Digital Cameras contain a full operating system that supports classical Input/Output operations on a FAT based file system. Due to memory constraints in early cameras (and possibly also to inexperienced developers), the file system implementations are sometimes a bit shaky. It is not uncommon to see cameras "wrap their writes around" when they don't realize they have reached the end of the card, erasing critical system structures located at the beginning of the media. Some cameras become confused when structures different from what they expect such as non-picture directories are present on a card; others are unable to switch safely from FAT-12 to FAT-16. Sometimes, a minor logical inconsistency leads to a major corruption of the card through what is known as the "avalanche effect" in datarecovery circles.
In the readers...
Card Readers usually interface with the OS's file system drivers through drivers that act as bridges between the file system handler and (for example) the USB mass storage driver. While some of these drivers do not respond properly to standard system calls, the majority of problems encountered by the users after they have manipulated a card in a USB reader are in fact camera related. The camera's simpler operating system just cannot handle the perfectly valid situations created by a sequence of file deletion, creation and moves under the computer's operating system. That's why it is always a good idea to simply try to read a card that a camera will not accept in an external reader. Some recoveries are as easy as that.
NAND - Flash based media uses a complex low level sector virtualization called "wear leveling algorithm" to distribute the wear evenly across the memory array and maximize the number of write cycles it can sustain. After analyzing hundreds of failed cards we have determined that this algorithm can sometimes partially kick in. Another thing to keep in mind is that when a memory card begins to fail physically, total failure is not very far - backup at once.
In the real world...
Card fall into lakes, bake in the desert sun, wear down, are mishandled. This can lead to partial or complete hardware failure or virtually any kind of software corruption one can imagine. To better understand those failures, let's now have a look at a few card data structures.
The Card's Organization and Data Structures
At the card level : implementation varies a bit from vendor to vendor and type of media to type of media. The cards usually use FAT-12 (up to 64MB) and FAT-16 (above 64MB). In the future, as card capacity grows, they'll probably start using FAT-32.
The Card Information System (CIS)
The CIS is a hidden area located outside of the emulated logical or physical drive. It contains information about the card manufacturer, many of the device characteristics and, is sometimes used to "hide" manufacturer specific features (such as the Olympus Panoramic mode).

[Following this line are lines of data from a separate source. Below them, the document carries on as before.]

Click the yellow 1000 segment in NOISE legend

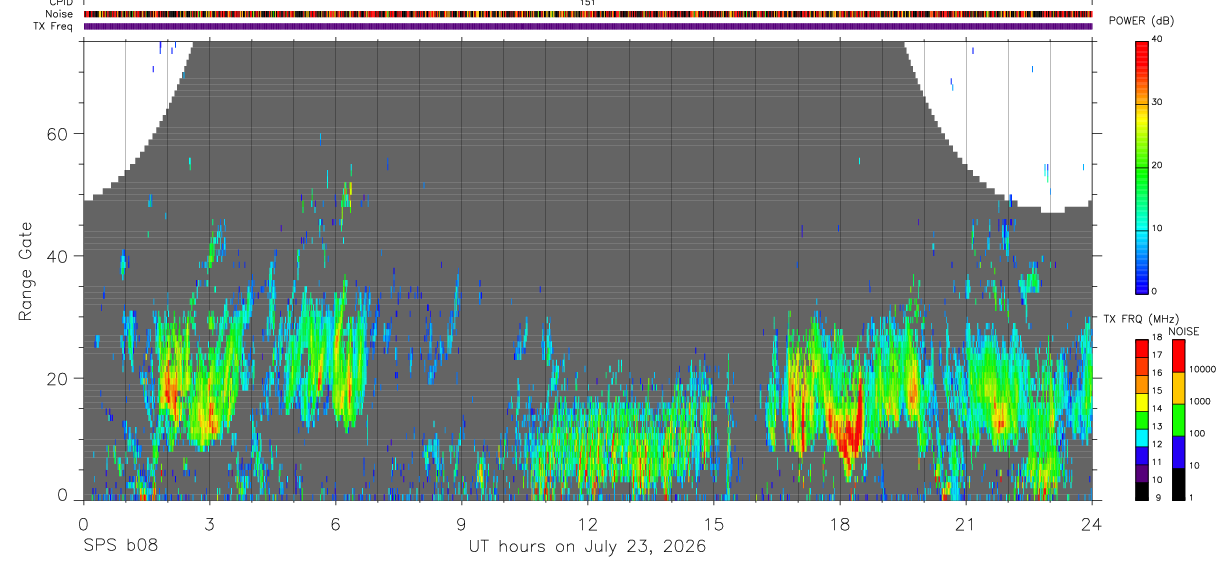tap(1180, 387)
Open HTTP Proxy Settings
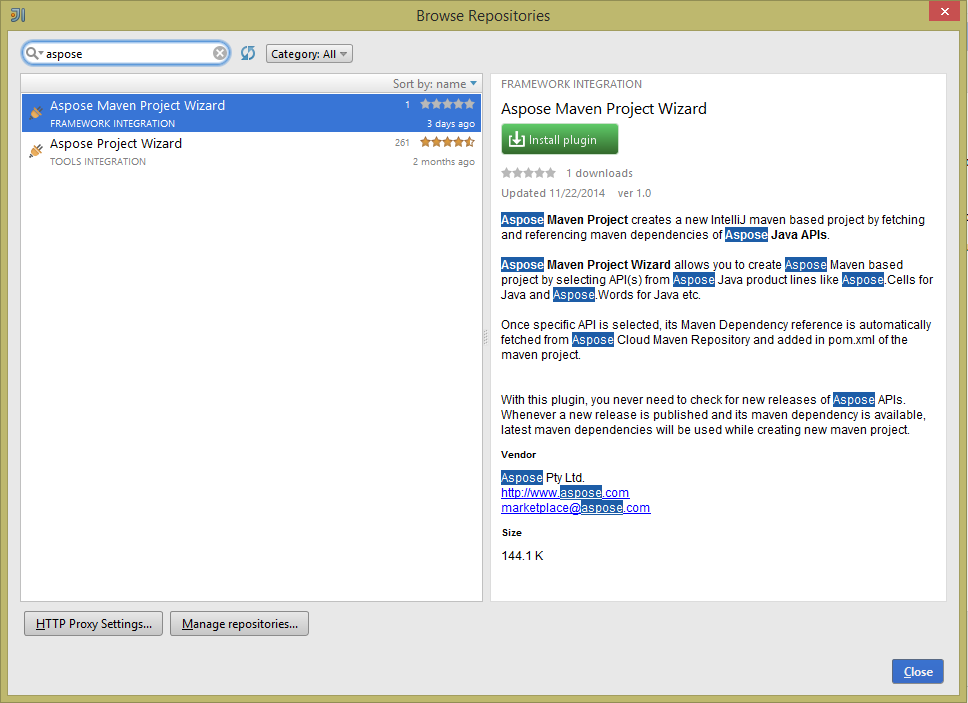This screenshot has width=968, height=703. tap(93, 623)
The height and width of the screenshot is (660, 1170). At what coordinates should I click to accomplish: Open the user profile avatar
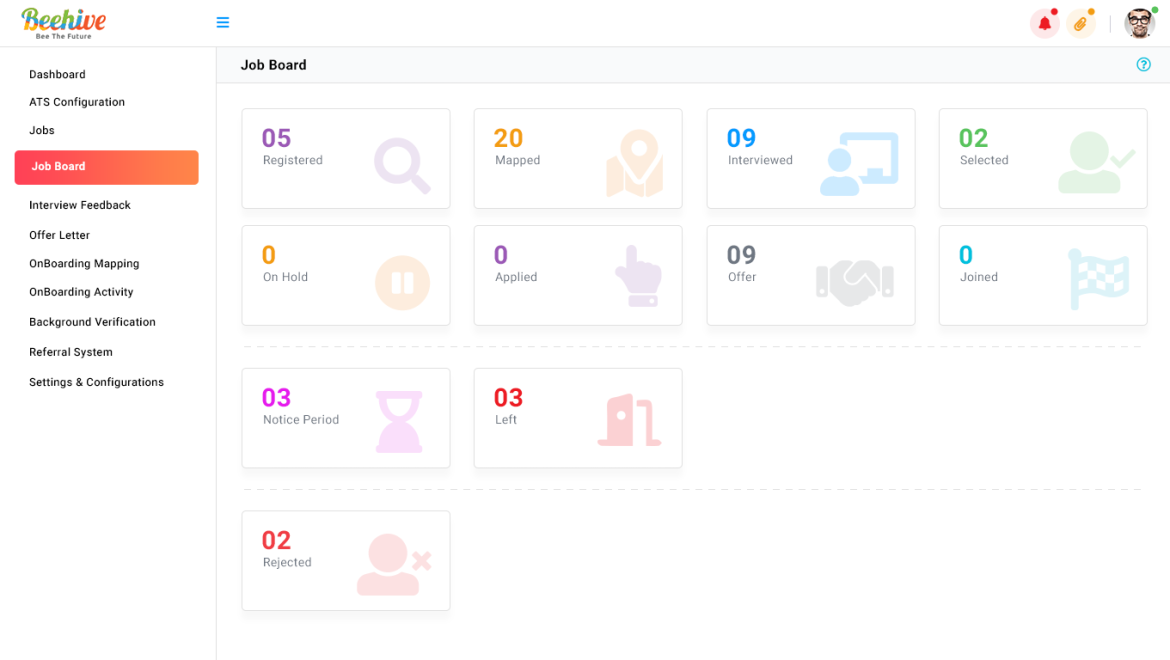pos(1139,24)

We'll ignore this area for the moment.
The master boot record
In hard disks this sector contains the system start up code that is responsible for selecting the active partition and loading the boot sector. It also contains a data structure (the partition table) that describes the hard disk partitioning. In cards, this sector is present mostly for "compatibility" reasons, as cards are rarely used (today!) to boot operating systems. Its corruption can cause the media not to be accessible as a logical device ( ie visible as a drive letter ). Below is a typical smartmedia MBR.
The boot sector
is used with the master boot record to set up the "geometry" for the card. Its corruption can lead to generic messages about the media not being formatted or being unreadable. Note the FAT-12 indicator for this 64MB smart media card. Note that each cluster (or allocation unit) contains 32 sectors (or 16 kilobytes)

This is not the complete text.